In questo immaginifico Olimpo, senza troppe titubanze, possiamo ritrovare i Pink Floyd, non solo per ciò che hanno creato agli albori della psichedelica, ma anche e soprattutto per come sono riusciti a delineare uno straordinario mondo inventivo, fatto di avvolgenti show light, straordinarie narrazioni e tecnicismi espressivi senza eguali.
Parlare dei Pink Floyd è ormai da molti anni una via certa per essere ascoltati, e l’attesa spasmodica nei confronti di The River Endless lo dimostra, anche se il tempo, lo si sa, finisce per deformare la propria espressività, che non può, per ovvietà di cose, rimanere fedele a se stessa. Nell’attesa del 10 novembre 2014, ad analizzare lo straordinario, complesso e sorprendente iter dei Pink Floyd è Hugh Fielder, autore di questo nuovissimo Pink Floyd. Al di là del muro, storia psichedelica dagli albori sino ad oggi.
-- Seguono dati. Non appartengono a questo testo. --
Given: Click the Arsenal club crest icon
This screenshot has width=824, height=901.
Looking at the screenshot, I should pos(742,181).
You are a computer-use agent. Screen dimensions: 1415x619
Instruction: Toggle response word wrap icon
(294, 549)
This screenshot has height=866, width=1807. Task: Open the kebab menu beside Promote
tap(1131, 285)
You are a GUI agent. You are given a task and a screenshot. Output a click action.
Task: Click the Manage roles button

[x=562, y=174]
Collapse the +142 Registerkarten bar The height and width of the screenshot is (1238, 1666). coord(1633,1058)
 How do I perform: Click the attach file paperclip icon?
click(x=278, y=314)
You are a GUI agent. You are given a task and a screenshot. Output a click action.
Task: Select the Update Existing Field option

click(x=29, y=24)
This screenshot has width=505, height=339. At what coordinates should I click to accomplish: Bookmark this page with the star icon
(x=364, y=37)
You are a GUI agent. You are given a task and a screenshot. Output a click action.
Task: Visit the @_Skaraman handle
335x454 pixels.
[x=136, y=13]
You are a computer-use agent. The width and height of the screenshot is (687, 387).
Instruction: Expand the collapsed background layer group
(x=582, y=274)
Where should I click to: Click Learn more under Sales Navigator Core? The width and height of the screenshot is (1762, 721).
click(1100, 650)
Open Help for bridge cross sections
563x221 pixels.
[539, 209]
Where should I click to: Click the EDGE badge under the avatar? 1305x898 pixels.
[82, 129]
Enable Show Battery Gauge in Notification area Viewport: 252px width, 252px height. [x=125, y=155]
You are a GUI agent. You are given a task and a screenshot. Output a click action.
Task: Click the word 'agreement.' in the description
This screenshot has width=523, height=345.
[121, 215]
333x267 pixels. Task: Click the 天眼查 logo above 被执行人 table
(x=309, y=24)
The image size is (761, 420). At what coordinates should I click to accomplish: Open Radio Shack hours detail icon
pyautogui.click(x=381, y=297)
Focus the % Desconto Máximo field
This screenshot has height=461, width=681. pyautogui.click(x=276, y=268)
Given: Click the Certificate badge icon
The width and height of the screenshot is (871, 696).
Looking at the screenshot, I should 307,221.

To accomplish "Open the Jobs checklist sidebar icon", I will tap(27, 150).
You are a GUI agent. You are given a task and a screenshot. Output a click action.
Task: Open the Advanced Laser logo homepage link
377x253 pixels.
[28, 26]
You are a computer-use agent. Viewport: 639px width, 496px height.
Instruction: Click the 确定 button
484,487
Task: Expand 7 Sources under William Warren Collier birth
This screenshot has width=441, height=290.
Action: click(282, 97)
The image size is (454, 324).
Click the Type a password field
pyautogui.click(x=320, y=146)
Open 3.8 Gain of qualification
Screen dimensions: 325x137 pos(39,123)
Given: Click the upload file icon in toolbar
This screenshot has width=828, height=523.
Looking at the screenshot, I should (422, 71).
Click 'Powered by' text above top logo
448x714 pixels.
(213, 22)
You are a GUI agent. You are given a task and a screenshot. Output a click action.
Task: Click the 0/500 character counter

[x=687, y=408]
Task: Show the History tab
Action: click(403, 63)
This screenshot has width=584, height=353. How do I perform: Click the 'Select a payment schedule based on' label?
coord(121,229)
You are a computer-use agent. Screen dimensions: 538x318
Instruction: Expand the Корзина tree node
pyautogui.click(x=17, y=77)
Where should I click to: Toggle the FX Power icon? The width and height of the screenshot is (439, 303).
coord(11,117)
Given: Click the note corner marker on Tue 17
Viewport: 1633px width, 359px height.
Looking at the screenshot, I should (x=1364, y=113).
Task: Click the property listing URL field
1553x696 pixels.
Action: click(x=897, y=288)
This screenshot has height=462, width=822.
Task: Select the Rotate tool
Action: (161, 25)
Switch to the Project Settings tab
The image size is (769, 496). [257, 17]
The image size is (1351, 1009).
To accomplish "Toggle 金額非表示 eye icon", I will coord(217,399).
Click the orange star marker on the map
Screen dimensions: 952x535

Il libro, edito da Il castello Editore, si aggiunge ai numerosi volumi dedicati alla band di Cambridge, alzando il livello qualitativo, grazie ad un’infinita serie di immagini che donano all’opera l’imprescindibilità. Fotografie full page, scatti di vita vissuta, backstage, prese live e studio session rappresentano testimonianze rare di quel mondo “governato” per molto tempo da Roger Water. Un iconografico viaggio nel tempo, sintetizzato in poco meno di 250 pagine in grande formato e grammatura sostenuta, pronta ad ospitare testimonianze uniche, definite in maniera strettamente cronologica.
Il libro, tradotto da Alessandra Rozzi, per la sua narrazione parte dall’Ufo Club, per arrivare al suono di Delicate sound of thunder, passando dall’esilio fiscale della band, dalle tensioni interne e dalle beghe legali. Uno sguardo sintetico, ma al contempo completo, che dona straordinari retroscena sul periodo folle di Syd Barret, sul gran rifiuto a Stanley Kubrick e sulle spigolosità nel rapporto con l’esterno da parte della band. Il lettore curioso, inoltre, avrà modo di imbattersi nel bizzarro parallelismo tra Dark Side of the moon ed il mago di Oz , potrà indossare la maglietta dei Sex Pistols, vedere il balletto e provare l’holophonic sound, per andare ben oltre la normale ampiezza d’ascolto.
Insomma…un libro esteticamente seducente e trasversalmente ineluttabile.